Les manifestations contre l’obligation du port du voile islamique pour les femmes lancées il y a six semaines continuent de plus belle en Iran. Le régime a pourtant mis en demeure, samedi, les manifestants.

Les contestataires ne se laissent pas intimider par les menaces du régime. Les manifestations continuent, chaque jour, en Iran, malgré l’avertissement des Gardiens de la révolution, le bras armé du régime. Leur chef, le général Hossein Salami, avait proclamé samedi que ce jour-là serait « le dernier de la contestation », tandis que s’ouvrait le procès de cinq manifestants qui risquent la peine de mort.

La révolte ne faiblit pourtant pas, aux cris de « femme, vie, liberté », mais aussi désormais de « mort à la dictature », six semaines après que la mort de Mahsa Amini a mis le feu aux poudres. Cette jeune Kurde iranienne avait été arrêtée et tabassée par la police des mœurs pour avoir porté de manière désinvolte le voile islamique, obligatoire pour les femmes depuis l’arrivée au pouvoir des mollahs en 1979.

Un défi quasi sans précédent aux mollahs

Les étudiants et lycéens, voire les écoliers, comme l’illustrent des vidéos de jeunes filles défiant les forces de l’ordre, ont été rejoints par nombre d’adultes, même si le cœur des rassemblements reste les universités et écoles. Les cours sont interrompus dans la plupart des établissements d’enseignement. Des commerces et des banques sont fermés. En revanche, les grèves amorcées il y a deux semaines dans divers secteurs économiques, notamment celui, crucial, des hydrocarbures, ne semblent pas s’étendre.

Le mouvement de protestation initié par les jeunes (55 % des 86 millions d’Iraniens ont moins de trente ans) s’est étendu à toutes les couches de la société iranienne. Cette véritable ébauche de révolution est « très différente des précédentes vagues de contestation », souligne Mandana Darwish, représentante d’un collectif de femmes iraniennes.

Celles de 2018 et 2020 étaient motivées par des revendications socio-économiques (inflation, corruption, indigence des services publics), alors que l’actuelle s’attaque à la clé de voûte doctrinale du régime des mollahs, le port obligatoire du voile. On ne voit pas comment les innombrables femmes qui défilent désormais tête nue et ont brûlé leur voile pourraient rentrer dans le rang. Clément Therme, chercheur à l’International Institute for Strategic Studies (IISS) estime même que « pour la première fois la question de la chute du régime, en déficit d’autorité et de légitimité, est posée ».
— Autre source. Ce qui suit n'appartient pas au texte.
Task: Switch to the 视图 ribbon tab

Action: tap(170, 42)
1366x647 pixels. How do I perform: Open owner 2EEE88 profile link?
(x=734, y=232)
Répression accrue à prévoir

Le pouvoir ne s’y est pas trompé, puisqu’il n’hésite pas à faire tirer à balles réelles sur les foules et à déployer des blindés. La répression des manifestations a fait au moins 160 morts, selon un bilan établi vendredi par l’ONG Iran Human Rights (IHR), basée à Oslo.

De même source, ​des milliers de personnes ont été arrêtées depuis le début de la répression, une trentaine de journalistes (dont un collaborateur d’Arte et un du « Wall Street Journal »), des étudiants, des avocats et 500 militants de la société civile.

L’Europe envisage de s’attaquer aux Pasdarans

Cette répression a poussé d’ailleurs l’Allemagne et l’Union européenne à annoncer, lundi, qu’elles envisagent de classer les Gardiens de la révolution comme une organisation terroriste. Même si cela aurait peu de conséquences concrètes, les Pasdarans disposant de peu d’actifs identifiés en Europe pouvant être saisis, cela constituerait un camouflet pour le régime.

« Les contestataires comme les sécuritaires de la République islamique apparaissent déterminés à ne rien céder, dans une situation qui rappelle les débuts de la guerre civile en Syrie, ajoute Antoine Basbous, directeur de l’Observatoire des pays arabes. Le régime pourrait aussi laisser s’armer les minorités ethniques et sunnites pour justifier le passage à une réponse militaire, et le basculement dans une guerre civile. »

Même si la décision de réprimer sans limites a été prise, « reste à savoir si elle sera appliquée par soldats et policiers du rang », pointe Clément Therme, malgré la hausse récente de 20 % de leur salaire, un signe de faiblesse du régime, selon lui. En tout cas, « l’onde de choc des événements en cours en Iran promet d’être massive », résume Antoine Basbous.